To ensure that there were sufficient observations for the analyses, we estimated the minimal required sample size, based on formulas from Hedeker and co-authors [58] and direct calculations using the G*power software [59,60,61]. Since one centimeter of a hair sample represents an accumulation of Hg during approximately 1 month [62], we used a low correlation of repeated measures between yearly-based samples (rho 0.1 and 0.2). Because the effect size was unknown, 0.25 was chosen. Power analyses were set at 80%, with a two-tailed 5% hypothesis test, 10 time points and up to four fixed factors; the minimum number of participants required was between 29 and 42.
Threshold of statistical significance in all analyses was set at p ≤ 0.05.

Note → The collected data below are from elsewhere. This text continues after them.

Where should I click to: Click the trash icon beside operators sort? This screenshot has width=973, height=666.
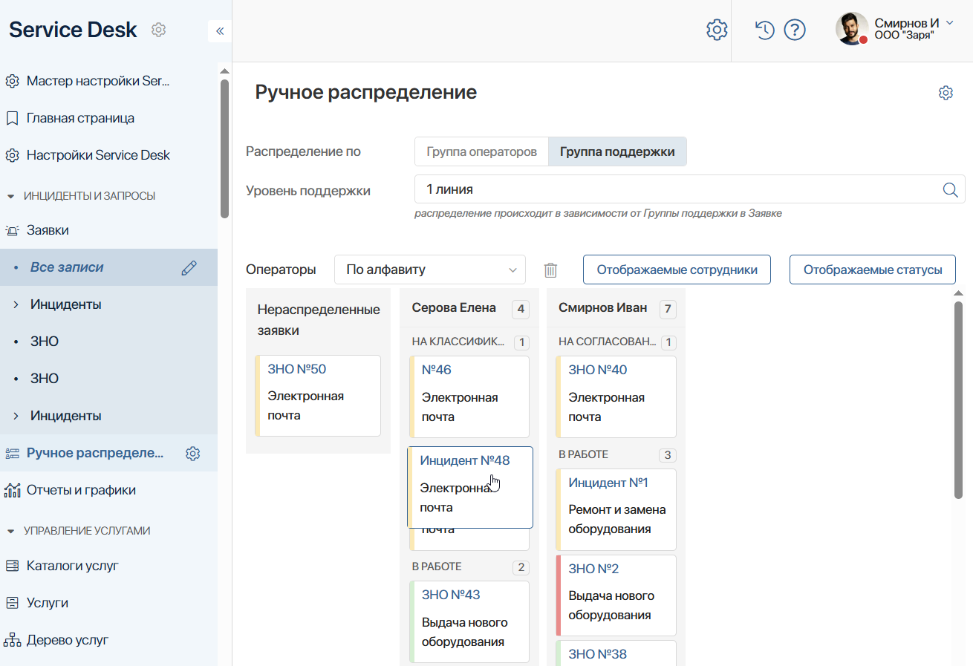click(550, 270)
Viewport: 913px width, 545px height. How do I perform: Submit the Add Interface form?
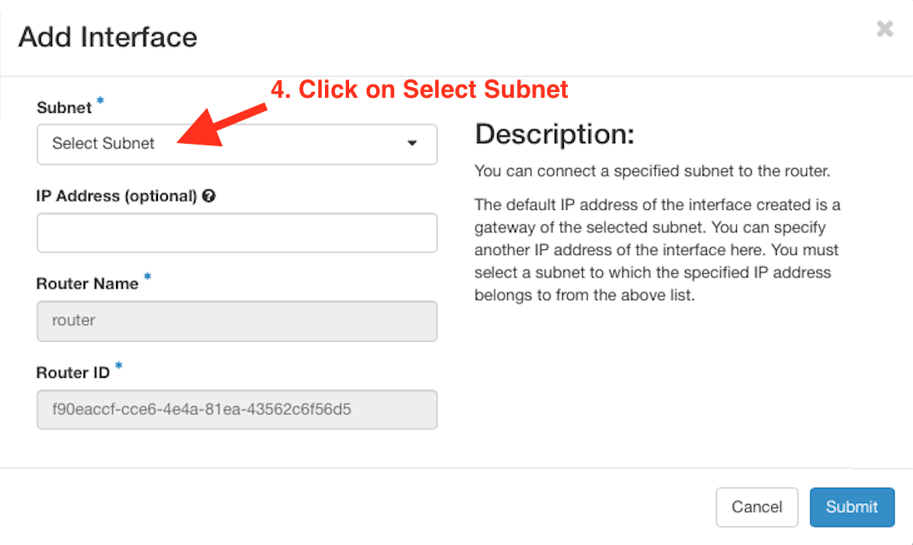(852, 507)
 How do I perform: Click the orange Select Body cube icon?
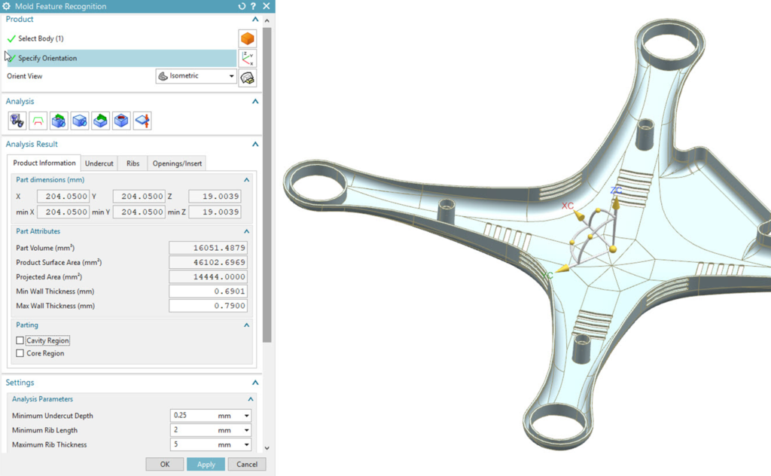click(247, 38)

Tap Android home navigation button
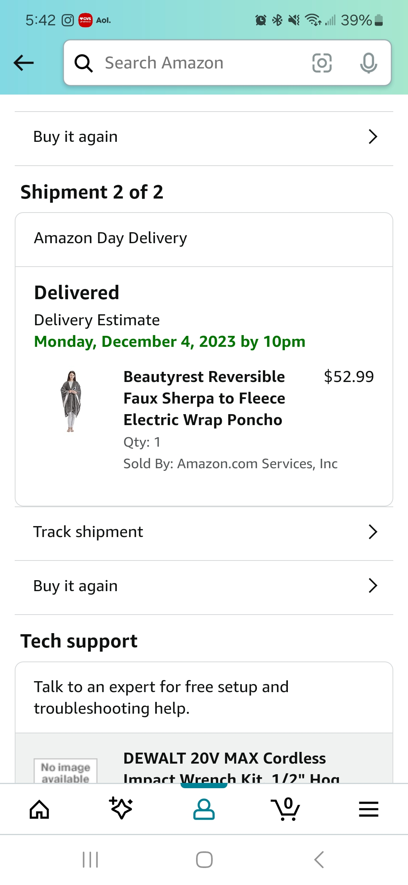(204, 860)
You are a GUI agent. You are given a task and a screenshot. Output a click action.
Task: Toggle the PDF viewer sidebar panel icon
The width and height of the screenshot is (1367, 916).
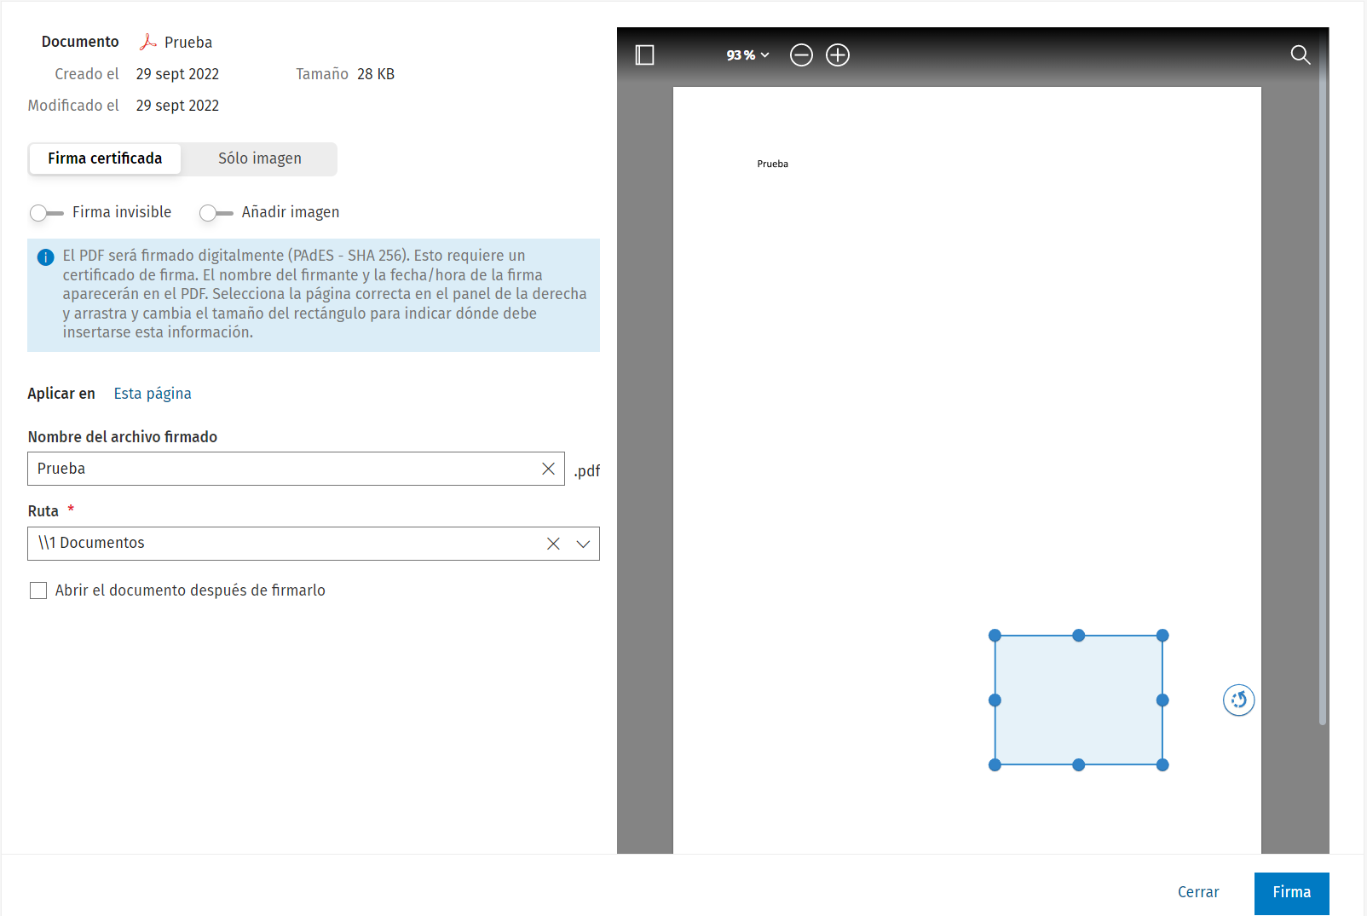[x=644, y=55]
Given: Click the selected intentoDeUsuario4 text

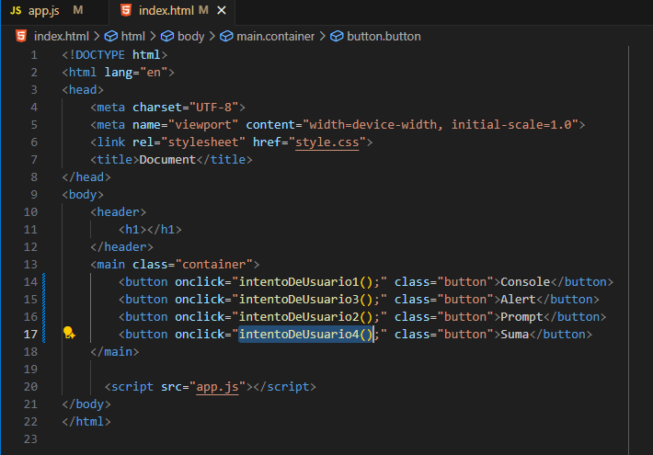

Database management and descriptive statistical analyses were performed using JMP Professional 15.0 (Statistical Analysis Hardware (SAS Institute). LMEM were conducted with Stata 16 software (StataCorp. 2019. Stata Statistical Software: Release 16.0. College Station, TX: Stata Corporation). All other analyses were computed using the R statistical software version 3.6.1. (R Core Team, 2016). We used the R package ClustOfVar [31] for clustering analyses and the MICE (Multiple Imputation by Chained Equations) package for multiple imputation of missing data in CFA and SEM. PairedData and dplyr packages were used for paired-t tests. CFA and SEM models were computed with the R package Lavaan [39]. The dagitty and ggdag R packages were used for analysing SEM and DAG. A-priori, post-hoc, and compromise power-analyses were computed using the semPower package. To assess power for detecting a target effect in SEM we used an online tool: yilinandrewang.shinyapps.io/pwrSEM/ [63].